Tutorial Outline (preliminary, subject to change)

This tutorial will begin by illustrating the problem setting with various examples of applications in data collection, structure analysis, parameter estimation, classification, A/B testing, and information diffusion. It will then present the different objectives, population of interest, and sampling methods.

About the Instructors

Mohammad A. Hasan is an Assistant Professor of Computer Science at Indiana University Purdue University, Indianapolis (IUPUI). Before that, he was a Senior Research Scientist at eBay Research Labs, San Jose, CA. He received a Ph.D. degree in Computer Science from Rensselaer Polytechnic Institute (RPI) in 2009, and an MS degree in Computer Science from the University of Minnesota, Twin Cities in 2002. His research interest focuses on developing novel algorithms in data mining, data management, information retrieval, machine learning, social network analysis, and bioinformatics. One of his particular interests is to develop algorithms for sampling small substructures from large networks. He developed methods for: (1) sampling frequent subgraphs from a graph database, (2) sampling triangles and graphlets from a large network, and (3) Sampling interesting subgraph patterns using interactive feedbacks, all using Markov Chain Monte Carlo (MCMC) sampling algorithm. His doctoral dissertation won the ACM SIGKDD doctoral dissertation award in 2010. He is also a recipient of NSF CAREER award in 2012.
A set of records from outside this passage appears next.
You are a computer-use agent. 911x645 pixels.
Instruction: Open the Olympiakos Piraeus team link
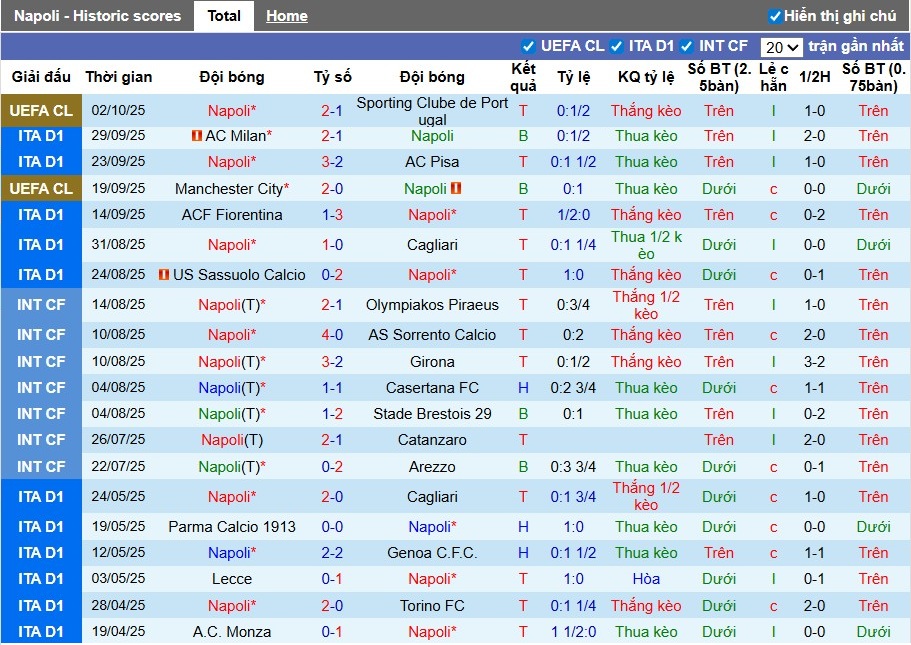(x=432, y=305)
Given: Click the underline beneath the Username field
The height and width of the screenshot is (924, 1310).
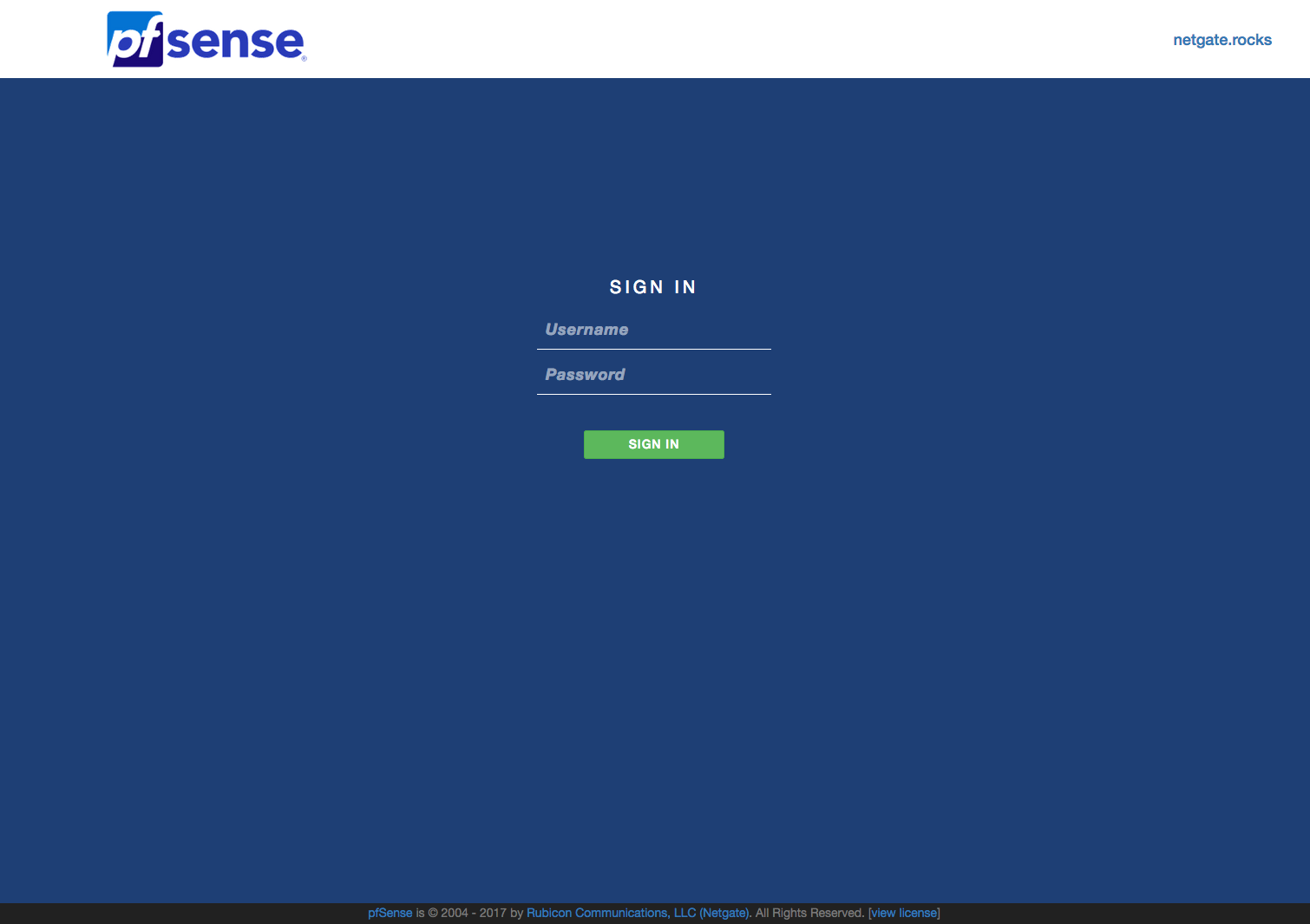Looking at the screenshot, I should coord(653,349).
Nesreen K. Ahmed is a Ph.D. candidate in the Computer Science Department at Purdue University working with Dr. Jennifer Neville towards her Ph.D. degree. She received an MS in statistics and computer science from Purdue University. Her dissertation is focused on statistical sampling and estimation for large streaming graphs. Her research focuses on developing fast parallel algorithms for sampling, estimation, feature learning, and relational knowledge discovery of network data. She has worked as a research and data science intern at Facebook, Intel, Adobe labs, and the data mining and computer modeling center of excellence in Cairo.

Jennifer Neville is an associate professor at Purdue University with a joint appointment in the Departments of Computer Science and Statistics. She received her PhD from the University of Massachusetts Amherst in 2006. In 2012, she was awarded an NSF Career Award, in 2008 she was chosen by IEEE as one of "AI's 10 to watch", and in 2007 was selected as a member of the DARPA Computer Science Study Group. Her research focuses on developing data mining and machine learning techniques for relational domains, including citation analysis, fraud detection, and social network analysis.